Saved entries
Start of Block

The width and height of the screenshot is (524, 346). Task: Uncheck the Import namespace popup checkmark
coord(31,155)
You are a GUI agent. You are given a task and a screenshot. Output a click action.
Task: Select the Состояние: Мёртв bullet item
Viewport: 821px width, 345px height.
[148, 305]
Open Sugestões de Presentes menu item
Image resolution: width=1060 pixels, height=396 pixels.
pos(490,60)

End of Block

• Instructions for the task
Retype every entry exactly as it stands.

• Task answer
The width and height of the screenshot is (524, 346). Task: Uncheck the Import namespace popup checkmark
coord(31,155)
You are a GUI agent. You are given a task and a screenshot. Output a click action.
Task: Select the Состояние: Мёртв bullet item
Viewport: 821px width, 345px height.
[148, 305]
Open Sugestões de Presentes menu item
Image resolution: width=1060 pixels, height=396 pixels.
pos(490,60)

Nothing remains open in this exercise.